Can you quote, word for word, the rows that open with the line containing "Image resolution: width=355" and close with the line containing "pos(122,97)", including both of those lines?

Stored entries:
-*-

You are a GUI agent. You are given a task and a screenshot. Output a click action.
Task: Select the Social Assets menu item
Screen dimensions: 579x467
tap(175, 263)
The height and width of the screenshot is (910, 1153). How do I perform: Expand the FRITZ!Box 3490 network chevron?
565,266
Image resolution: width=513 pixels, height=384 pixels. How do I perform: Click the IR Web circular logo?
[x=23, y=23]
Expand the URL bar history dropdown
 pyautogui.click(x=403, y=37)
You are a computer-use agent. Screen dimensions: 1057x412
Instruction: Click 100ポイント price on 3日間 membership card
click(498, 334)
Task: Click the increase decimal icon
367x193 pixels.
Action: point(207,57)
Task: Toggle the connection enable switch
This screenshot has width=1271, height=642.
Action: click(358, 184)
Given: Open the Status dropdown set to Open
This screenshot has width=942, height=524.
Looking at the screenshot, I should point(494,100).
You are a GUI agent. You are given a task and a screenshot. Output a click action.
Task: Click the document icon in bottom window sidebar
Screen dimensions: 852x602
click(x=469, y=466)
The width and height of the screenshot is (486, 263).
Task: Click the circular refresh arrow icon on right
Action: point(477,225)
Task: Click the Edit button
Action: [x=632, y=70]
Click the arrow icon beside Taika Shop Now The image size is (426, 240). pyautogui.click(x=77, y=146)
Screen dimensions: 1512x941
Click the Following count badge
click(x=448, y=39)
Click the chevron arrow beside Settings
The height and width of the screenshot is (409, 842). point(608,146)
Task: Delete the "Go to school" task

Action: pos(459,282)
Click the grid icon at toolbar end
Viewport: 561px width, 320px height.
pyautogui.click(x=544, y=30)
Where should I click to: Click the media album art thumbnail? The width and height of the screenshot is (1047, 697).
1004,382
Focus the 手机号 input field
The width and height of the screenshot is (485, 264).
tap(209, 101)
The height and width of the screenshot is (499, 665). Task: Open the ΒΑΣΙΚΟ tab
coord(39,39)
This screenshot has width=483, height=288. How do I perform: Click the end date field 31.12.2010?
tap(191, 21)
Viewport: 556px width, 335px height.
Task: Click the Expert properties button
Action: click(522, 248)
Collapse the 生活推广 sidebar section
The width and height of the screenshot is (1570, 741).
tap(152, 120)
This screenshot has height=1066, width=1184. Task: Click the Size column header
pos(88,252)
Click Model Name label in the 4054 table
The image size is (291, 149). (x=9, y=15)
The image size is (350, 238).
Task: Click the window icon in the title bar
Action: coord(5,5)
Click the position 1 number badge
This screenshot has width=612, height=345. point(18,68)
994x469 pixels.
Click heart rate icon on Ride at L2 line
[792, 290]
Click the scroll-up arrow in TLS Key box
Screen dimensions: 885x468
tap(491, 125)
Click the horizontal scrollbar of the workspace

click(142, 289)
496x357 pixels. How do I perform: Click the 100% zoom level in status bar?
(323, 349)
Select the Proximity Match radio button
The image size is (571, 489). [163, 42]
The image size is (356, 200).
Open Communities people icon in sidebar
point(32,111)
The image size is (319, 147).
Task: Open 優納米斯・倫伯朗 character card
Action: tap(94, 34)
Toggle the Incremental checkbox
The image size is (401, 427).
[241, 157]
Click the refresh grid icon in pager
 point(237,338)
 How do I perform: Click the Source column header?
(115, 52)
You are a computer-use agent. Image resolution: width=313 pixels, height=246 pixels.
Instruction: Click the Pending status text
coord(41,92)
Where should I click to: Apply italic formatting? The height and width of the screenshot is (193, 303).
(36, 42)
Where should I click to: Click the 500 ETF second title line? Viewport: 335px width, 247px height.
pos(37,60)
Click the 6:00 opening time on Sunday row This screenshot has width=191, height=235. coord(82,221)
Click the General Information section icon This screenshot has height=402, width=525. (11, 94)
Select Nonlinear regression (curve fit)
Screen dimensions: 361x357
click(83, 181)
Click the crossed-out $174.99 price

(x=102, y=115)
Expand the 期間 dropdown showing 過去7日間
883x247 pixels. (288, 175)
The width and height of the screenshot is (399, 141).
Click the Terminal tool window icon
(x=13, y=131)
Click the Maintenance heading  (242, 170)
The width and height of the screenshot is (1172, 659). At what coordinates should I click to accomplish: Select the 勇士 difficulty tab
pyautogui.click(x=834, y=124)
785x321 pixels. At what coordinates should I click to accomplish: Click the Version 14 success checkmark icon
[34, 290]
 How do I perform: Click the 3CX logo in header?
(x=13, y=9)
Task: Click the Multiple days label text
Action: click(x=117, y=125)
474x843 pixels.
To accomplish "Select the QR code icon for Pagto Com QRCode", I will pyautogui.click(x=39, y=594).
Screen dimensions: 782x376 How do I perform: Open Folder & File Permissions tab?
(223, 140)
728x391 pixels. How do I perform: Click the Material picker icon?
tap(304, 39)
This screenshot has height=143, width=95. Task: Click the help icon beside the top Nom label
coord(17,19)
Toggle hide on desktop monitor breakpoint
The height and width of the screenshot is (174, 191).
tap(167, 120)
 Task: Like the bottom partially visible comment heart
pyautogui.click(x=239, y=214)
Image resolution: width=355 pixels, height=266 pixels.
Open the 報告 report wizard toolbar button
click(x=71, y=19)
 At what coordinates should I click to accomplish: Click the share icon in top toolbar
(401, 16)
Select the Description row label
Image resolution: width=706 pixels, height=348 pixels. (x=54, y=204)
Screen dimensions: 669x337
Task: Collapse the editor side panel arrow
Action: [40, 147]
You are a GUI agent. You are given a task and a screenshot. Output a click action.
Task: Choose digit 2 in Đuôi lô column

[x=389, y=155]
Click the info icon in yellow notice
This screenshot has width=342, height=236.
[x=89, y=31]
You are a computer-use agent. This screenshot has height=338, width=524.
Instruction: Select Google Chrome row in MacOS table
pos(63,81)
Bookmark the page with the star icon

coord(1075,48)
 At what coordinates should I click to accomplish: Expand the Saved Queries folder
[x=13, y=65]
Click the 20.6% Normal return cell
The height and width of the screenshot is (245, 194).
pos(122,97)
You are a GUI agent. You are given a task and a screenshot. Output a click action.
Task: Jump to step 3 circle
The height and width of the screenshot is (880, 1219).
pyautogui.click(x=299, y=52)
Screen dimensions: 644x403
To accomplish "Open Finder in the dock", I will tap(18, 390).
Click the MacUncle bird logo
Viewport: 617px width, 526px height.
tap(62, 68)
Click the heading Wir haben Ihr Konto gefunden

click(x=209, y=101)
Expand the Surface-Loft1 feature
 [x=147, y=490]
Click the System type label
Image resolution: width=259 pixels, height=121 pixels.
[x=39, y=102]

-*-

Answer to the exercise:
Image resolution: width=355 pixels, height=266 pixels.
Open the 報告 report wizard toolbar button
click(x=71, y=19)
 At what coordinates should I click to accomplish: Click the share icon in top toolbar
(401, 16)
Select the Description row label
Image resolution: width=706 pixels, height=348 pixels. (x=54, y=204)
Screen dimensions: 669x337
Task: Collapse the editor side panel arrow
Action: [40, 147]
You are a GUI agent. You are given a task and a screenshot. Output a click action.
Task: Choose digit 2 in Đuôi lô column

[x=389, y=155]
Click the info icon in yellow notice
This screenshot has width=342, height=236.
[x=89, y=31]
You are a computer-use agent. This screenshot has height=338, width=524.
Instruction: Select Google Chrome row in MacOS table
pos(63,81)
Bookmark the page with the star icon

coord(1075,48)
 At what coordinates should I click to accomplish: Expand the Saved Queries folder
[x=13, y=65]
Click the 20.6% Normal return cell
The height and width of the screenshot is (245, 194).
pos(122,97)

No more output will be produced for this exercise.